私は‪✕‬‪✕‬を知らない I

だけど、返ってきたのは石鹸の香りと温もりで。


「一人でよく頑張ったわ」


ゆうちゃんによく見せる愛おしいというような声。


恐る恐る背中に腕を回す。君はこんなにも心強い存在なのにその身体はあまりにも細くて。

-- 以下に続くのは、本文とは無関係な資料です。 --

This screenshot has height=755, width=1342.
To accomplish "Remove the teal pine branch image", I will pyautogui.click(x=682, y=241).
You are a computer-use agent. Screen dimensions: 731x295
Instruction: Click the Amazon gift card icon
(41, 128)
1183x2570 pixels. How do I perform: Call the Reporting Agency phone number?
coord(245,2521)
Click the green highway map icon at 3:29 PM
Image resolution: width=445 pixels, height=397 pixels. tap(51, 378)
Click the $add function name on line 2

しがみついてないとどこかに消えてしまうような儚さから手を離すことができない。


良くないなぁ。こんなの抜け出せないじゃん。


ずっとこうしていたいと願ってしまうのは必然だ。








「ありがとましろん」


どれくらい経ったかは分からない。名残惜しいものの、ましろんから離れる。


「話聞いてもらってスッキリしたよー」


また疲れたらこうしてもいいかな。いやでも、その時は流石に剥がされそう。


ゆうちゃんと文からはましろんから離れろって騒がれそうだし、昴と龍二は女の子相手に何やってんだって説教始まりそ。朔夜は・・・、考えたくないなー。


「あら、話は終わってないわよ」


「へ?」


ましろんは悪戯な笑みを浮かべる。そんな姿にドキッとしてしまうんだから相当沼ってる。


「私の家広いのよ」


「う、うん?」


え、あれ、なに?自慢かい?


「家政婦さん雇ってたけど春に辞めちゃったのよね」


「そうなんだ?」


・・・返事はこれで合ってる?


意図が組めない会話に置いてけぼりにされてるや。


「そ・れ・で」


人差し指で心臓の位置を指差すましろん。距離が近くてマジで心臓に悪い。